What to work on =
Once the line with "For every named target in this 474×2576" is found, repeat exactly that line and every one after it until the data below ends, including the last line.

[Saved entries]
--------

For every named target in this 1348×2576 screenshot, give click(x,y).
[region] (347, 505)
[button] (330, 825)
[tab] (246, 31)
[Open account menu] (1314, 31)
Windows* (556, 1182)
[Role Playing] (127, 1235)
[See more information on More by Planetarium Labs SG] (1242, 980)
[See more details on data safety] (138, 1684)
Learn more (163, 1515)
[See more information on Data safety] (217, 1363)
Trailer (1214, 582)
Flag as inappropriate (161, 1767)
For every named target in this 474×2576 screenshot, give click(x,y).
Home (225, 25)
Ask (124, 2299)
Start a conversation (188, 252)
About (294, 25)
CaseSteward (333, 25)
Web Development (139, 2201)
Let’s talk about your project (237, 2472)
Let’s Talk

--------

Solution for this task =
For every named target in this 474×2576 screenshot, give click(x,y).
Home (225, 25)
Ask (124, 2299)
Start a conversation (188, 252)
About (294, 25)
CaseSteward (333, 25)
Web Development (139, 2201)
Let’s talk about your project (237, 2472)
Let’s Talk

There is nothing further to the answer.